3 types of fraud graph technology can tackle

Organizations across industries are adopting graphs to reinforce anti-fraud programs. Let’s take a look at three common fraud schemes to understand why:

• Insurance fraud,
• Credit card fraud ,
• VAT fraud.

Detecting fraud is about connecting the dots

In many areas, fraud investigators have at their disposal large datasets in which clues are hidden. These clues are left behind by criminals who, on their side, try to hide their activity behind layers of more or less intricate schemes. To unveil illegal activities, investigators have to connect the pieces of the puzzle to discover evidence of wrongdoing.

Most anti-fraud applications are able to connect simple data points together to detect suspicious behaviors: an IP address to a user, withdrawal activities to a place of residence, or a loan request history to a client.

But these applications fall short on more complex analysis that would imply several levels of relationships or data types. This is mostly due to the technology on which these applications often rely and the data silos it creates. The relational databases that emerged in the ‘80s are efficient at storing and analyzing tabular data but their underlying data model makes it difficult to connect various data scattered across multiple tables.

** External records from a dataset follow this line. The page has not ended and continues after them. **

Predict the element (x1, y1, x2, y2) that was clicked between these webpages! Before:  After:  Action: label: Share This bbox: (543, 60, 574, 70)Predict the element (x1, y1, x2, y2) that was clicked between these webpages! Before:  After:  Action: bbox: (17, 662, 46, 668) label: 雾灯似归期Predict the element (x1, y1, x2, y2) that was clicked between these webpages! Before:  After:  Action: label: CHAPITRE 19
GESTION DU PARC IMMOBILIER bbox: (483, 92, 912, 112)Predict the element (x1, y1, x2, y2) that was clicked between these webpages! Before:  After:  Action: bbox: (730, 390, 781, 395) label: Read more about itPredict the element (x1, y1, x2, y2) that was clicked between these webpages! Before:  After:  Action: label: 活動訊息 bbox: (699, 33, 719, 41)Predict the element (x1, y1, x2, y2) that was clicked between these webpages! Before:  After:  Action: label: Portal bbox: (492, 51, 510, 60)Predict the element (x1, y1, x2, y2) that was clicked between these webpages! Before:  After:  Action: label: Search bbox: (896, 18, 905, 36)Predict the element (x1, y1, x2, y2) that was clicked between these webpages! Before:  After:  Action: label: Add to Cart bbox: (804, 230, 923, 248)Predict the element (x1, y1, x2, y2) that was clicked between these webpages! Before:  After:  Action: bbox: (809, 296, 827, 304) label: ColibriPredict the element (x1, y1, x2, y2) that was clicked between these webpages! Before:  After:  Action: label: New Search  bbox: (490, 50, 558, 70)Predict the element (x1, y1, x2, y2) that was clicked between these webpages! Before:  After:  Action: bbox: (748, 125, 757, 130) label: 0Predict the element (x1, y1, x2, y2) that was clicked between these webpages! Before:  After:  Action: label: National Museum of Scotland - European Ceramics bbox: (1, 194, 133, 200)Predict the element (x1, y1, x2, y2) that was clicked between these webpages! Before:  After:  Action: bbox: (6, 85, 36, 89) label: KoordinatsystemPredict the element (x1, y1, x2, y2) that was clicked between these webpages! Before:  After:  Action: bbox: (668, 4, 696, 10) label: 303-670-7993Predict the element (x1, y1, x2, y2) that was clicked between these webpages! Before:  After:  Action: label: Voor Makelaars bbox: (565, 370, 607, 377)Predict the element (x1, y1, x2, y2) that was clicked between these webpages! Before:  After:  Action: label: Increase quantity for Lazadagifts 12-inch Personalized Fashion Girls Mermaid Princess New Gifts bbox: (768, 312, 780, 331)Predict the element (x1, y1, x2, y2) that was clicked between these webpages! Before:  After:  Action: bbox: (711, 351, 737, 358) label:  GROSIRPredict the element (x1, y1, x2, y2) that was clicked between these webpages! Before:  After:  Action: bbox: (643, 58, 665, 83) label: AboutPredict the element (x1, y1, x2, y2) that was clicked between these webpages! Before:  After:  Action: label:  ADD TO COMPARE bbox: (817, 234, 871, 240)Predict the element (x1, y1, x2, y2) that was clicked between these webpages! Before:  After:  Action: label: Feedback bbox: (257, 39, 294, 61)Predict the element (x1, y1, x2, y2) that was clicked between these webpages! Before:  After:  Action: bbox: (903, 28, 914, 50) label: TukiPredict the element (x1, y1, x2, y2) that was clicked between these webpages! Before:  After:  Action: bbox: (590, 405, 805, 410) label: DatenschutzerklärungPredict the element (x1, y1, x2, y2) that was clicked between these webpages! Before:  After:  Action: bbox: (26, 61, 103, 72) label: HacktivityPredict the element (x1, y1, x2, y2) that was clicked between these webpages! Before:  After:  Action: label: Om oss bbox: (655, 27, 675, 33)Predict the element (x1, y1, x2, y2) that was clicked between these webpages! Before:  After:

The graph databases we’ve seen emerge in recent years are designed for this purpose. Their data model is particularly well-suited to store and organize data where connections are as important as data points. Connections are stored and indexed as first-class citizens, making it an interesting model for investigations in which you need to connect the dots.

That’s one of technological reasons behind graph technology adoption. We can also put on the investigator shoes to see how this approach is of interest to tackle fraud.

1) A graph to unveil insurance fraud

Insurance fraud encompasses any act committed in the intent of defrauding an assurance process. It ranges from staged car accidents to faked deaths or exaggerated property damages. The FBI estimates that it represents $40 billion losses per year in the U.S.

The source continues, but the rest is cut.